According to O'Gorman, despite all tourism attractions Iran has, it is unfortunate that the majority of Europeans are not familiar with this country and do not have much idea about how traveling to Iran would be like. This is partly caused by weak advertising.
 
As an expert in tourism studies, O'Gorman believes that when a foreigner from a western country travels to Muslim countries, he or she is seeking to see cultural attractions and is not looking particularly for signs of modernism. "The choice is based on knowledge, credibility, familiarity, feelings and affordability," he said.  
 
The matrix O'Gorman presented in the conference for evaluating tourism destinations was combined with the USP model, that is Unique Selling Points, which has turned into SSP (Standard Selling Points) by using the traditional strategy based on strength, weakness, opportunities, and threats.
 
He further mentioned that three factors are considered by tourists when choosing a destination to travel to which include tourism facilities, shopping, and whether he or she will enjoy the trip.
 
Therefore, he argued that there are three main approaches that each country needs to take for attracting and satisfying its tourists including: proper introduction of its tourism attractions through publishing catalogues and introducing them through the internet, providing tourists the chance to feel themselves in a real traditional atmosphere, and preserving and introducing its traditional, historical, and cultural values which is of the case in many Islamic countries.
 
Evaluating the tourism facilities in Iran and its tourism infrastructures, O'Gorman said: "Visiting Pasargadae and the tomb of Cyrus the Great (founder of the Achaemenid dynasty) was always one of my dreams. However, when I went to the tomb of Cyrus the Great, although I was impressed greatly by seeing the magnificence of the tomb itself, it was just the tomb and nothing else, no coffee shop to take a rest and have a cup of tea, no shop for buying souvenirs and post cards, nothing at all. This is while shopping is one of the main factors in tourism income and one of the main attractions a country can present to tourists."
 
Like many other foreigners who come to Iran, O'Gorman said that he truly enjoyed Iran's archeological site, cultural heritage and the hospitality of its people. "One of my interests is in cultural heritage of Iran and I am fascinated by Iranians' hospitality," added O'Gorman.
 
He further commented that Iran should facilitate visa issuance in order to increase the number of its tourists since one of the reasons that has kept the number of tourists to Iran low is the difficult task of obtaining Iran's visa. "As long as there are some problems for traveling to Iran including getting visa, like many other countries, despite having a rich culture and civilization, Iran does not receive large numbers of tourists.
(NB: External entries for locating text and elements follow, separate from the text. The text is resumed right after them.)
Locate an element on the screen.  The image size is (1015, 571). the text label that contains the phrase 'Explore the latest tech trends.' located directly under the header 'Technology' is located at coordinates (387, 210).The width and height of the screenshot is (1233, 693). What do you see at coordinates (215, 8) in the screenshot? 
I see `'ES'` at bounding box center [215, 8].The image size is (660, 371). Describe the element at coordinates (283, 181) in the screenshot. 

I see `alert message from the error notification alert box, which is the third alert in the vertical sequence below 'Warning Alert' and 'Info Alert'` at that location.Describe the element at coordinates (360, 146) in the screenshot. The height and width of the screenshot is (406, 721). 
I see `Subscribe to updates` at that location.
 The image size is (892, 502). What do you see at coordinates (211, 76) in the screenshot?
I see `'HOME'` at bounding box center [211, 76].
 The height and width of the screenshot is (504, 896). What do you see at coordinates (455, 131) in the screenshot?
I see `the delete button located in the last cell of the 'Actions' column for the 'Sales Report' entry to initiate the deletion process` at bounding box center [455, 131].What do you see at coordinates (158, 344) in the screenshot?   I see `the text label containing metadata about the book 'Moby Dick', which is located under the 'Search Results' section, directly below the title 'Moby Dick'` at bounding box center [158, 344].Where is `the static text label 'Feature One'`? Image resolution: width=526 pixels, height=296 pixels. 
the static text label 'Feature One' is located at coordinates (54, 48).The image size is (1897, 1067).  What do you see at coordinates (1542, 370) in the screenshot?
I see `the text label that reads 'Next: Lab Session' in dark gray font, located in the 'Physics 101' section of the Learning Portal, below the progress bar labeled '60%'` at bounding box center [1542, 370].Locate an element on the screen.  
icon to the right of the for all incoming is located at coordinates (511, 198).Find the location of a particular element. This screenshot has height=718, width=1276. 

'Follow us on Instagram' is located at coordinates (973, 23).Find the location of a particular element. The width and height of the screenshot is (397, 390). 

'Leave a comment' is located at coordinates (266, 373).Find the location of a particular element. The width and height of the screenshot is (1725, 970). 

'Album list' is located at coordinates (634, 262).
Therefore, providing visa facilities would be beneficial. Iran has wonderful products and could attract a large number of tourists once such barriers are removed."
 
Following his speech, Professor O'Gorman held a workshop in the conference in which some tourism attractions of Tehran as the capital city of Iran were discussed at the presence of tourism experts and journalists.
 
"The people of Tehran are one of the city's major attractions - a fact many of them are not aware of. In Tehran we can see a variety of people from different Iranian provinces who have migrated to this mega city and that is interesting. They are also very hospitable to tourists" said O'Gorman.
 
Drawing a comparison between Tehran and other capital cities he has ever visited, O'Gorman said: "Tehran has one of the cheapest ski resorts which offer high quality services when compared to other capital cities I have been into."
 
He further referred to tourism potentials Iran has for attracting tourists and urged Iranian policy makers to consider planning a better advertising strategy to introduce Iran's attractions to the world.
 
At the end, Prof. O'Gorman expressed hope that with improving its advertising and marketing, Iran can take major steps for promoting its tourism industry.